After a surge in uptake during the Covid-19 pandemic, the telehealth industry is courting new investment to further innovation and increase access to care in emerging markets. Digital health companies raised a record $57.2bn in global venture capital funding in 2021, a 79% jump from the $32bn raised in 2020, with 30% of the total directed towards telehealth. An estimated $140bn in private sector finance will be needed annually between 2015 and 2030 to realise the UN’s health-related Sustainable Development Goals, according to the UN Conference on Trade and Development, underscoring the importance of boosting spending commitments in the global health tech space.

Telehealth Solutions

As health tech in developed countries matures, emerging markets offer an avenue for digital health technology to expand access to care, improve patient outcomes and cut costs. In sub-Saharan Africa, for example, some countries have as few as 0.23 doctors per 10,000 people compared to 84.2 in some of the most developed countries, according to the World Health Organisation. Investment in low-cost, high-impact fields such as telehealth could help to bridge this gap, however, with Africa’s health tech market on course to reach $11bn by 2025.

The Ministry of Health and the Ghana Health Service set up teleconsultation services as early as 2016 in collaboration with the Swiss Novartis Foundation, and in October 2021 a local health tech start-up, mPharma, announced plans to construct 100 virtual health centres in seven African markets. Backed by Silicon Valley-based Breyer Capital, the start-up raised over $50m between its founding in 2013 and 2021. Highlighting its potential, mPharma’s partnership in September 2021 with Gabon’s strategic investment fund, which is geared towards building drug supply infrastructure, has saved the country 30% in procurement costs in one year.

Many countries are leveraging tools such as 5G, artificial intelligence (AI) and the internet of things to improve patient outcomes, reduce medical staff burnout, and lower health care and operating costs. Internet connectivity plays a fundamental role in India’s health tech expansion. In India, AI-powered predictive analytics are enabling the early detection of diabetes and cancer. These technologies could be integrated with portable screening devices to provide early testing for underserved rural areas, where 70% of the country’s population lives. The country’s health care sector was estimated to be around $372bn in 2023, and the integration of data and AI in the delivery of health care could add an estimated $25bn-30bn to GDP by 2025.

The Future of Health

Meanwhile, Qatar is actively advancing digitalisation in health care, integrating health records across government and private hospitals, and expanding telemedicine services, with the Ministry of Public Health exploring AI and blockchain applications. The country’s e-government portal and health care institutions offer a range of online services, reflecting its readiness for growth in medical technology. This is exemplified by the doctor appointment booking platform Meddy, which was launched in September 2014 and nurtured within the Qatar Science and Technology Park, a dedicated free zone for technology and innovation.

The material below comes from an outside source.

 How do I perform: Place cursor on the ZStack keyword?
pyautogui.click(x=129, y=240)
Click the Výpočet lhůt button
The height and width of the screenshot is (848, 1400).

Another successful venture coming out of Qatar is Droobi Health, which was created in 2019 and delivers digital therapeutic programmes in Arabic and English. In January 2024 the company merged with India-based Smit.fit to create DroobiSmit, headquartered in Singapore. This union positions DroobiSmit as a leading digital healthcare provider for chronic conditions in the GCC and South Asia, and aims to tackle rising diabetes rates in these regions by offering personalised digital health services. Qatar’s commitment to innovation in health care will be further showcased through events like the November 2024 World Innovation Summit for Health and the launch of its Innovation Competition, encouraging entrepreneurs and start-ups to introduce innovative health care solutions using AI and big data.